Why HistGBT in the Ensemble?

Native Missing Value Support

The most important advantage: HistGBT handles NaN values natively during tree construction. At each split, the algorithm considers sending missing values to the left child or the right child and picks whichever direction minimizes the loss.
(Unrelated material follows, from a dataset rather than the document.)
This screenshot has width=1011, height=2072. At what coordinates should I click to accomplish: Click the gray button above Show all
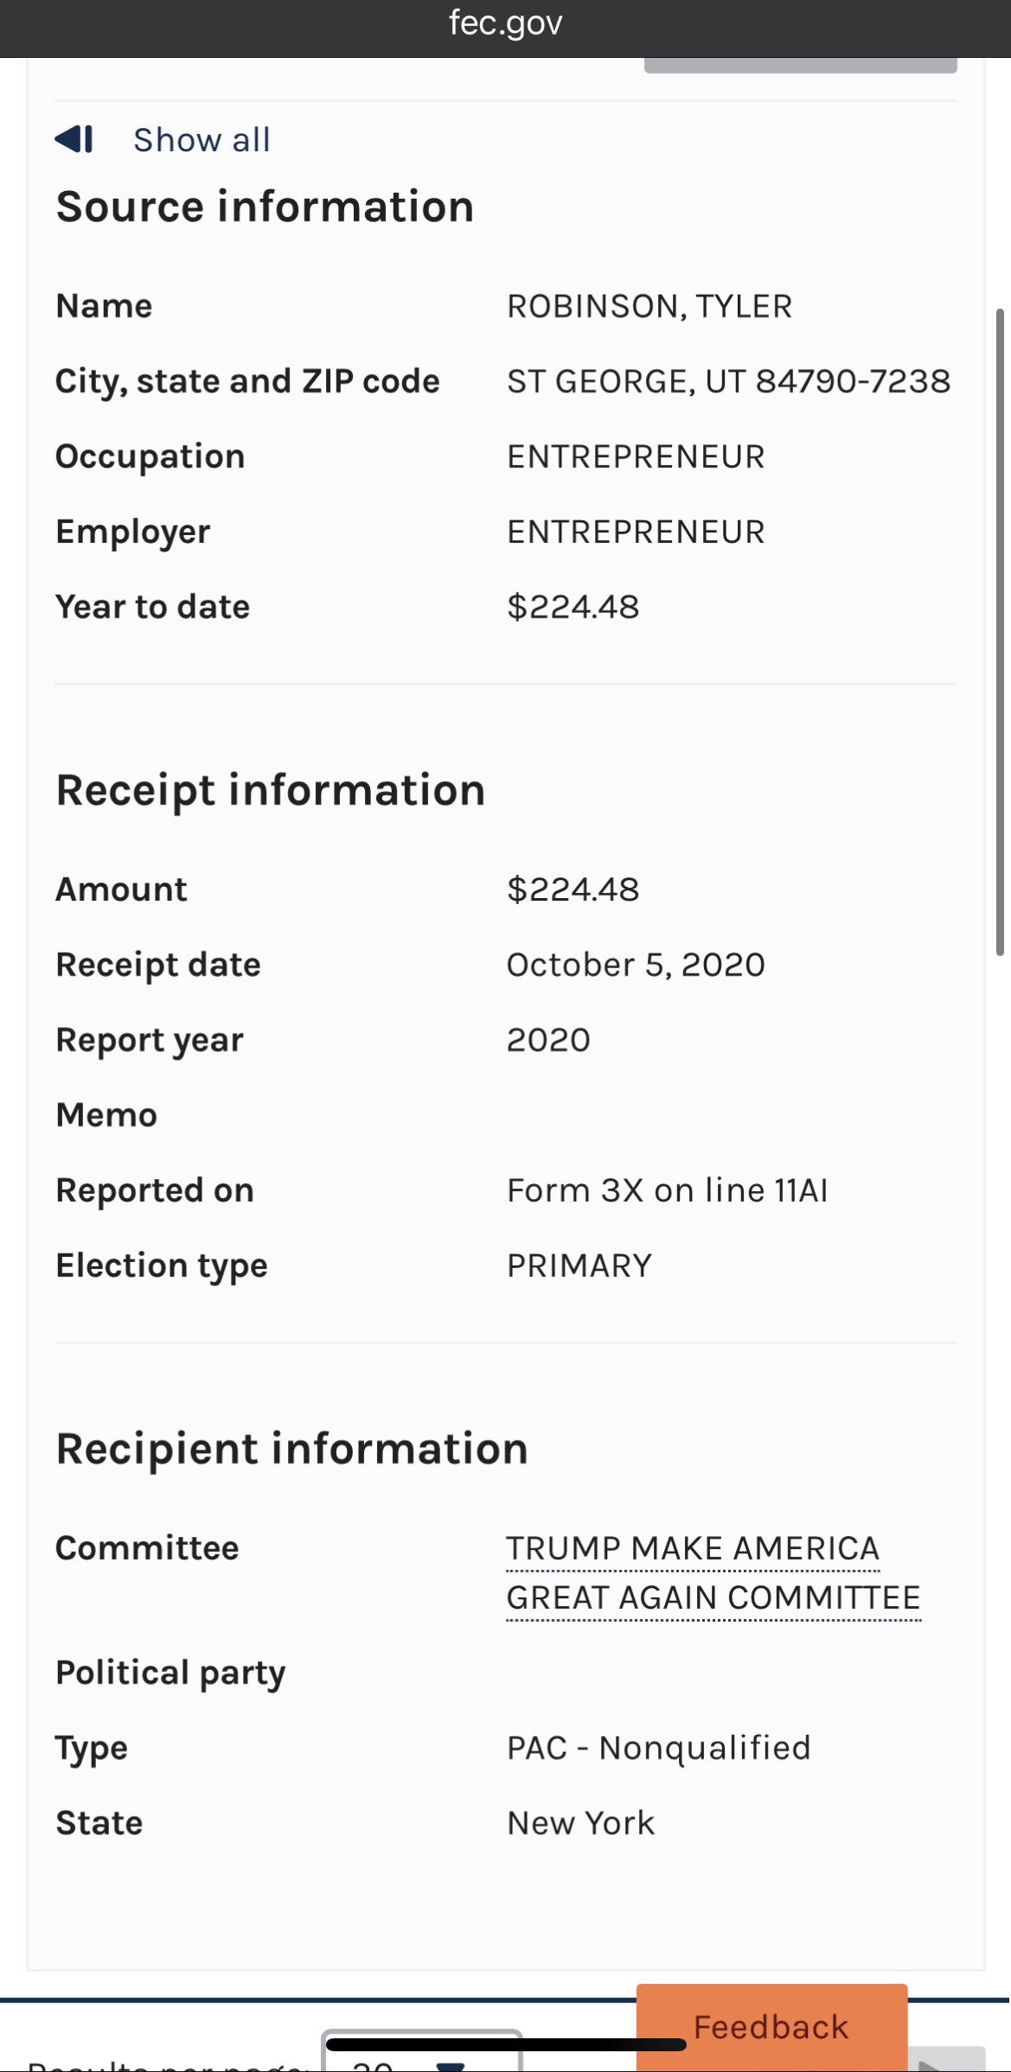pyautogui.click(x=800, y=65)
This is critical for EPF because:

D+1 price features are NaN during morning (day-ahead) runs when OMIE hasn’t published yet
Some weather variables may be unavailable at certain hours
Commodity data has gaps on weekends and holidays

No imputation step is needed — the model learns the best default direction for each feature.

Scikit-learn Ecosystem

Being a scikit-learn estimator means HistGBT integrates seamlessly with:

TimeSeriesSplit for cross-validation
Joblib serialization for model persistence
Standard .fit() / .predict() API

Configuration

HistGradientBoostingRegressor(
    loss="quantile",
    quantile=0.55,
    max_iter=500,
    max_depth=8,
    learning_rate=0.05,
    min_samples_leaf=20,
    l2_regularization=0.1,
    early_stopping=True,
    validation_fraction=0.1,
    n_iter_no_change=20,
    random_state=42,
)

Parameter Notes

loss="quantile", quantile=0.55 — Targets the 55th percentile, slightly above the median, to counteract underprediction bias on right-skewed electricity prices
max_depth=8 — Allows moderately deep trees to capture complex feature interactions (e.g., temperature × demand × time-of-day)
early_stopping=True — Reserves 10% of training data as validation; stops after 20 rounds with no improvement to prevent overfitting
min_samples_leaf=20 — Prevents overly specific leaf nodes, providing regularization

Performance in the Ensemble

HistGBT’s strengths and weaknesses complement the other models:

Tends to produce lower variance predictions due to conservative depth-wise growth
Handles feature interactions well through sufficient tree depth
May underfit slightly compared to LightGBM’s more aggressive leaf-wise growth

In the v4.3 strategic product, HistGBT achieved a MAE of 25.92 EUR/MWh with a bias of -13.71 EUR/MWh. While its individual bias was significant, it was offset by the opposing biases of the other models when averaged in the ensemble.

Hyperparameter Optimization

HistGBT parameters can be tuned with Optuna:

Parameter	Search Range	Scale
`max_iter`	200–1500	Linear
`max_depth`	4–12	Linear
`learning_rate`	0.01–0.2	Log
`l2_regularization`	0.01–10.0	Log
`min_samples_leaf`	5–50	Linear
`max_bins`	128–255	Linear

Optimization uses 5-fold TimeSeriesSplit with quantile loss as the objective, typically running 100 trials per horizon group.